BEGIN Rows
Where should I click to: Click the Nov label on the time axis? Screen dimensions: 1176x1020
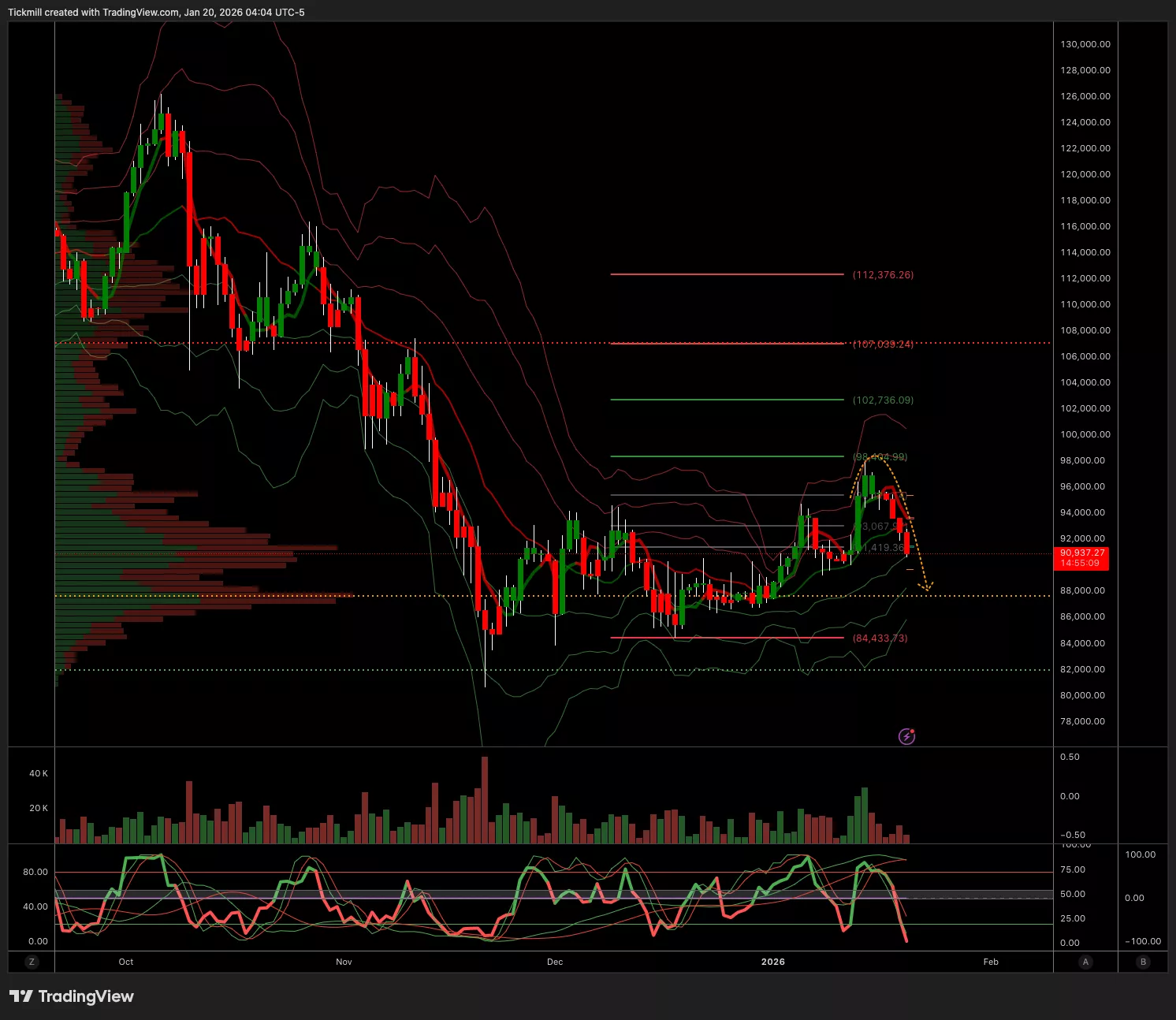click(x=344, y=962)
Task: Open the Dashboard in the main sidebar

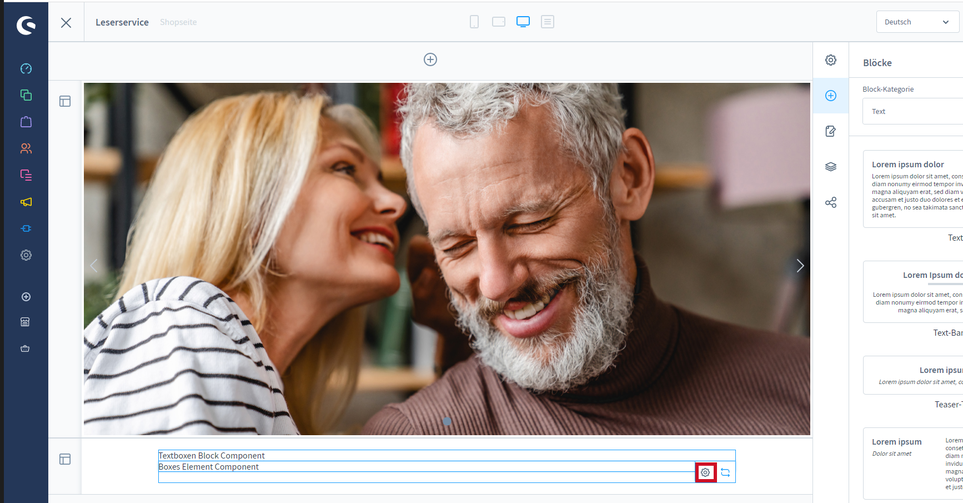Action: (26, 68)
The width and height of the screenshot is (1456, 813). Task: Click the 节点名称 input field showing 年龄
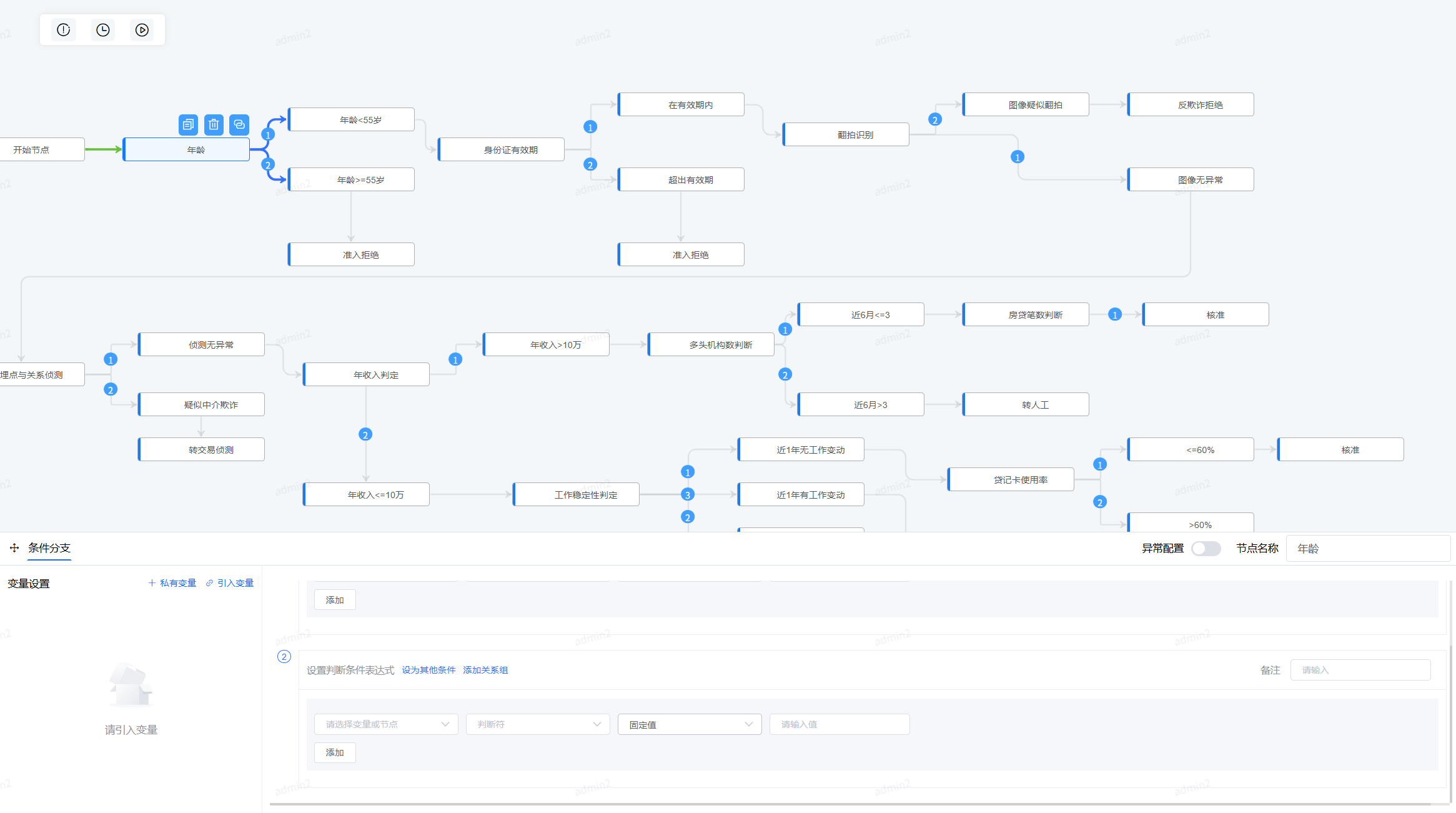click(x=1368, y=548)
END Rows
- [Aim]
Output the data above as a two-column CSV with the header instruction,coordinates. Give one row per instruction, put each instruction and its coordinates in a single quoted field, replace any line breaks with spaces, and leave out the pictures.

- [Exercise answer]
instruction,coordinates
"Where should I click to: Click the Nov label on the time axis? Screen dimensions: 1176x1020","click(x=344, y=962)"
"Task: Open the Dashboard in the main sidebar","Action: (26, 68)"
"The width and height of the screenshot is (1456, 813). Task: Click the 节点名称 input field showing 年龄","click(x=1368, y=548)"